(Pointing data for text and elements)
⟨

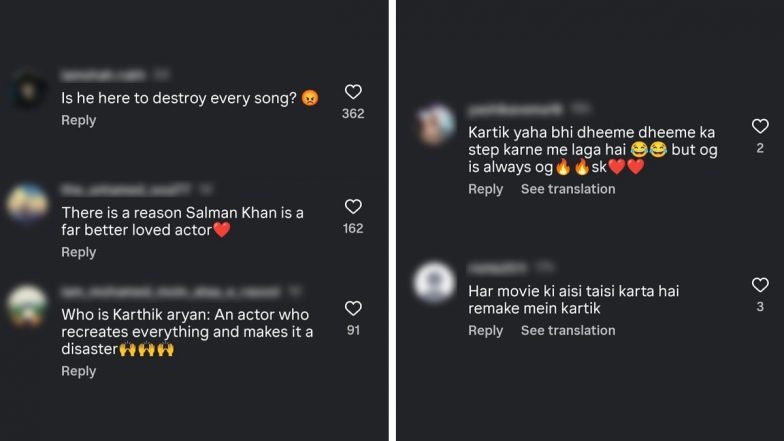The image size is (784, 441).
Task: Like the 'dheeme dheeme' comment
Action: click(760, 126)
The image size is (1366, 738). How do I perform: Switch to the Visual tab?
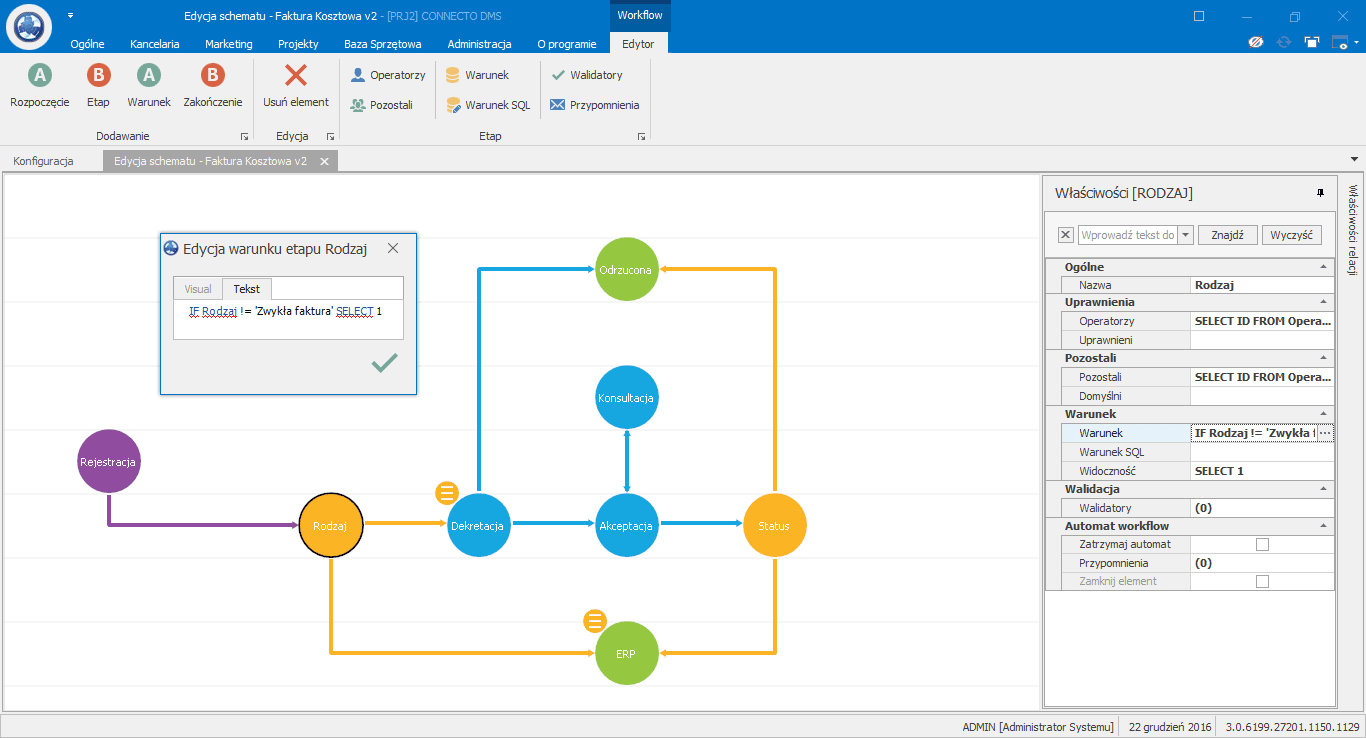pyautogui.click(x=198, y=289)
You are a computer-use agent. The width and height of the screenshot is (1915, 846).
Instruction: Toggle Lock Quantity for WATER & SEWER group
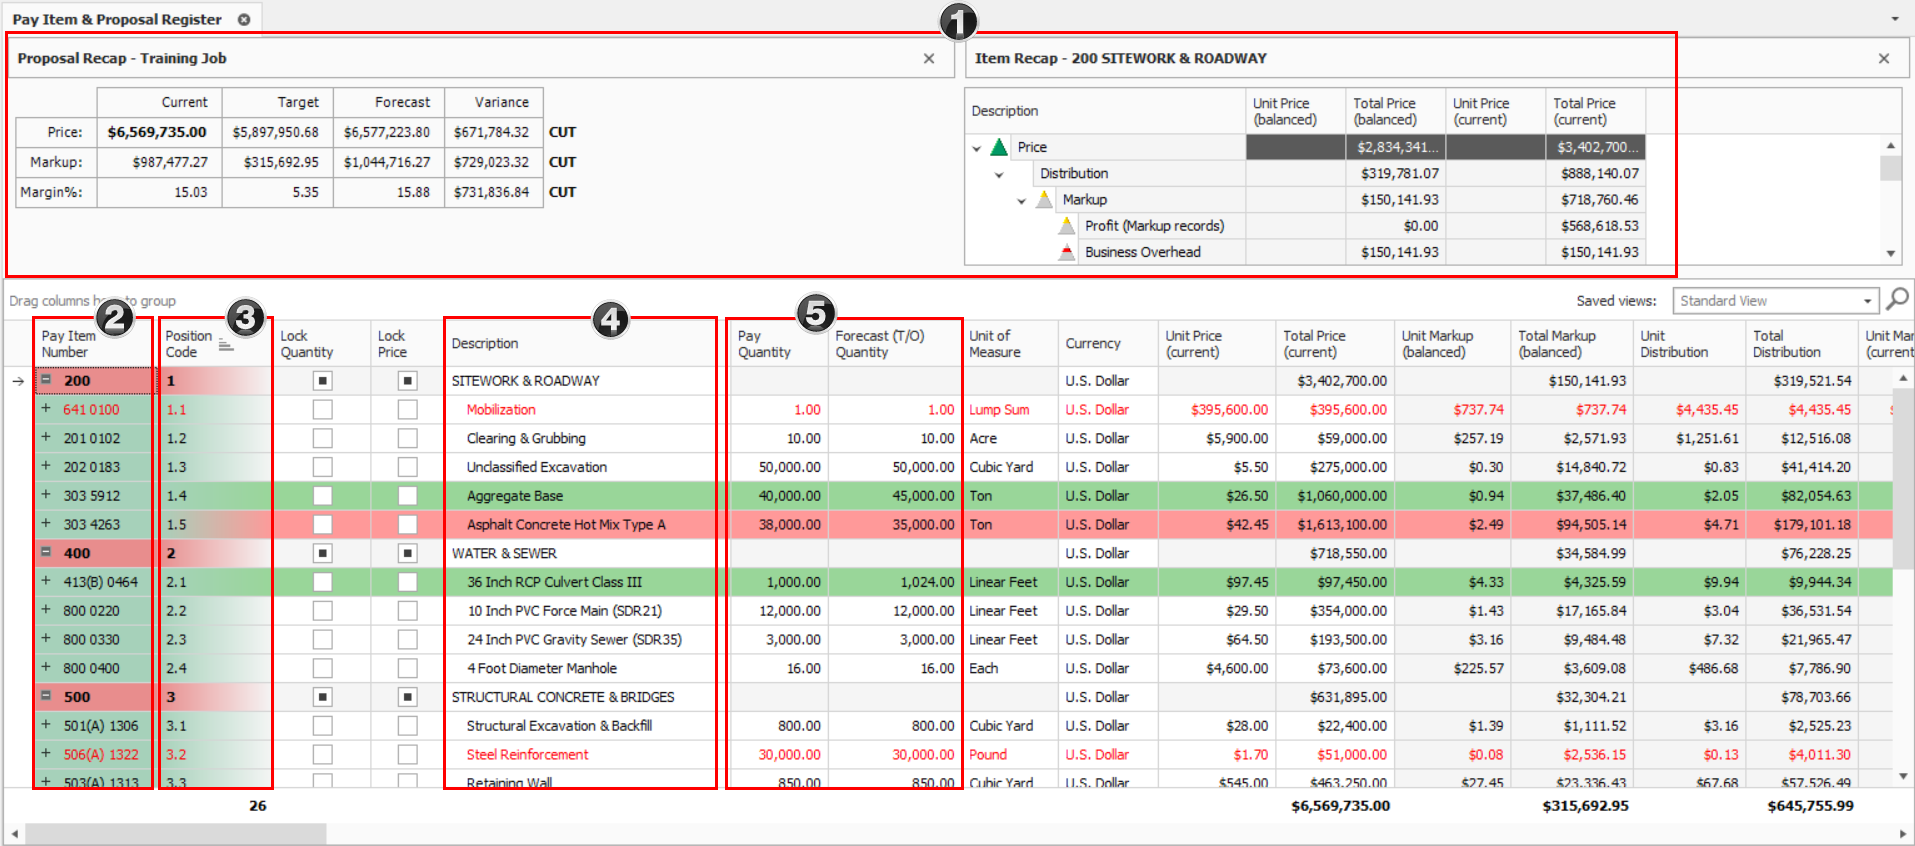tap(322, 553)
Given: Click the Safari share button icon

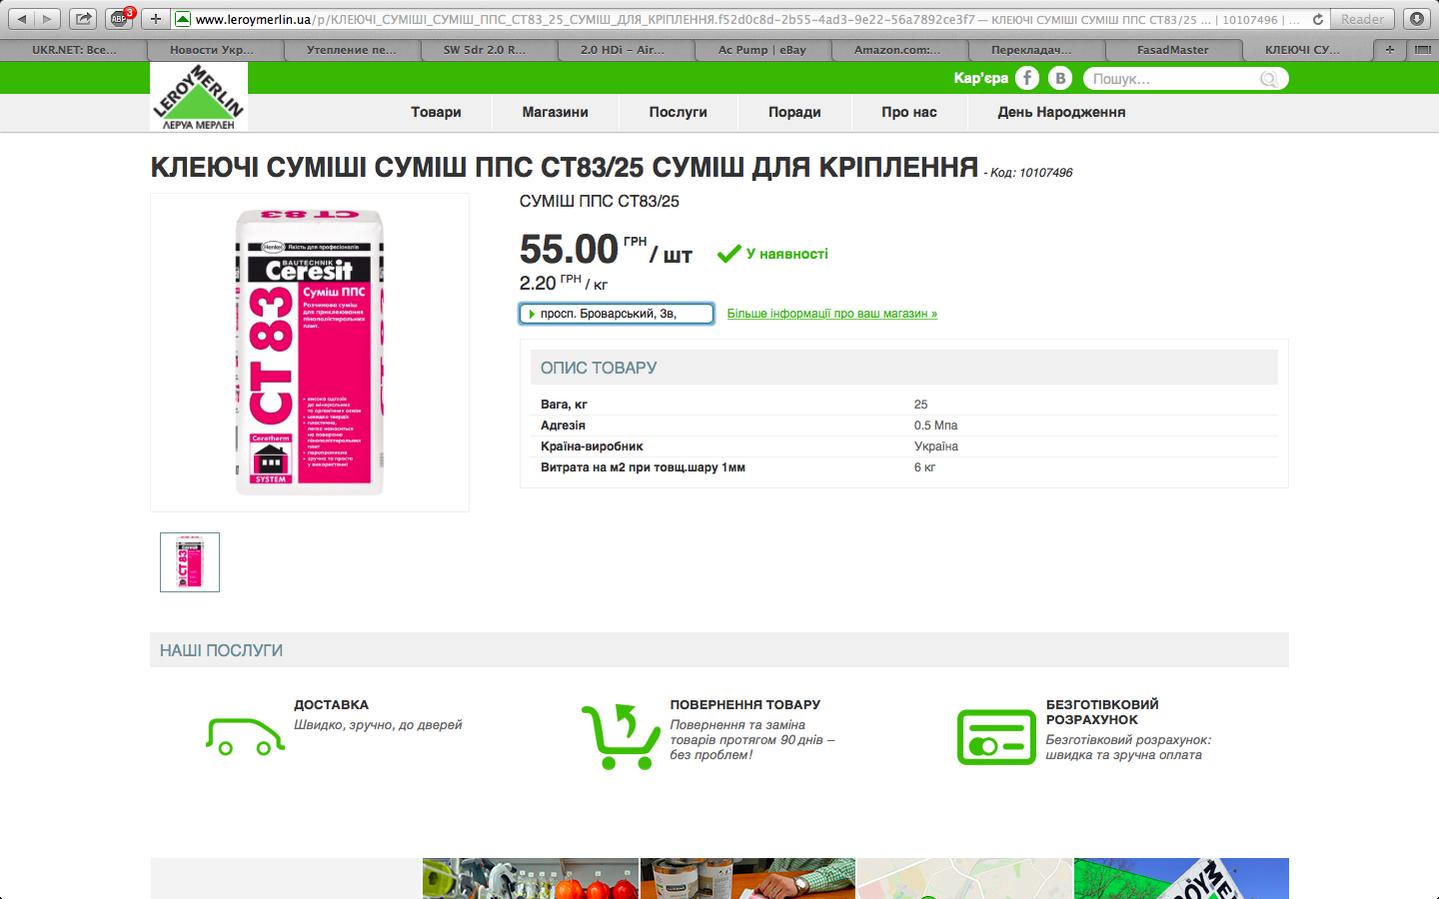Looking at the screenshot, I should pyautogui.click(x=84, y=18).
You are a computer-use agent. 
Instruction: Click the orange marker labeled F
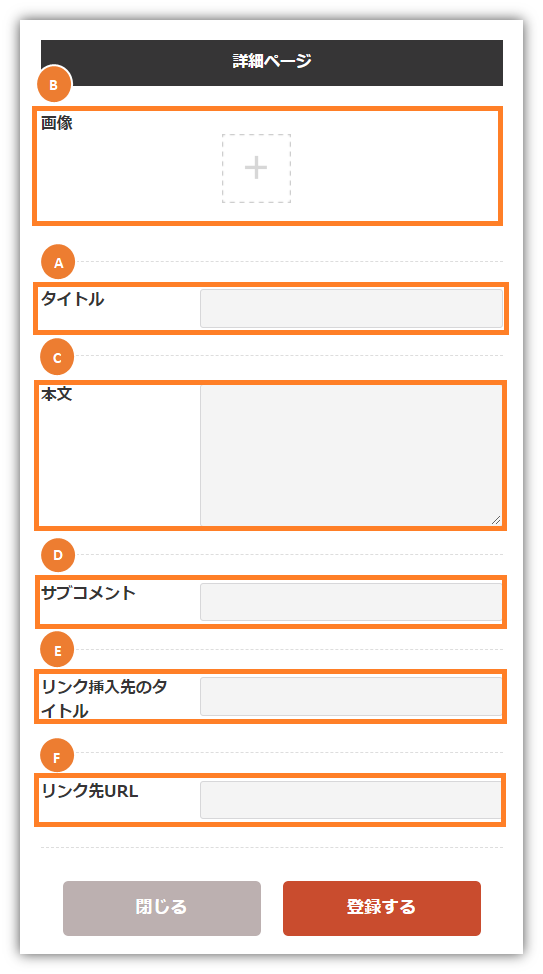tap(57, 758)
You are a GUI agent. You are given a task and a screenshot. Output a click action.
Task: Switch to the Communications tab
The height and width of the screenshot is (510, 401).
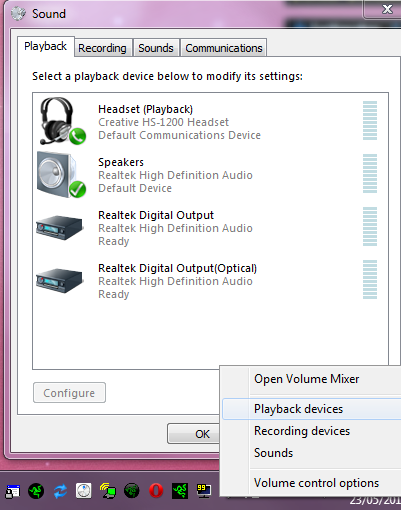(224, 48)
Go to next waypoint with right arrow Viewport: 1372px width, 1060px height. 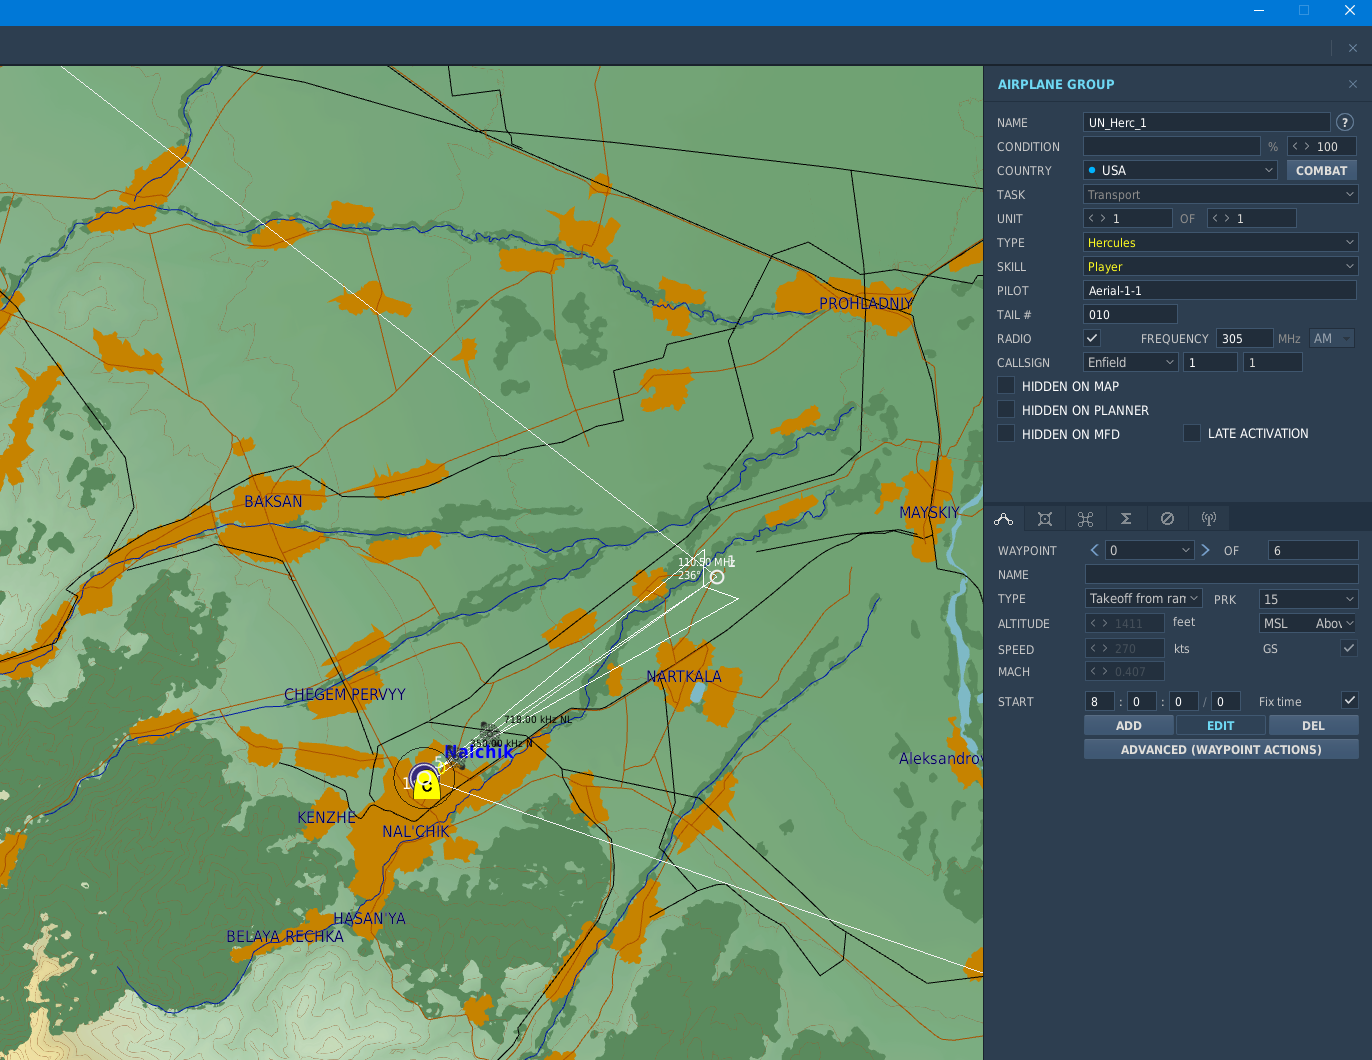(x=1205, y=550)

⟩

Write out the data line for line, starting at the line that contains "The image size is (1366, 738)." and ending at the line that contains "tap(57, 758)", including both of those lines. Leave the pictures out of your copy.

The image size is (1366, 738). How do I perform: Switch to the Visual tab?
pyautogui.click(x=198, y=289)
You are a computer-use agent. The width and height of the screenshot is (1915, 846).
Instruction: Toggle Lock Quantity for WATER & SEWER group
tap(322, 553)
Given: Click the Safari share button icon

Looking at the screenshot, I should pyautogui.click(x=84, y=18).
You are a computer-use agent. 
Instruction: Click the orange marker labeled F
tap(57, 758)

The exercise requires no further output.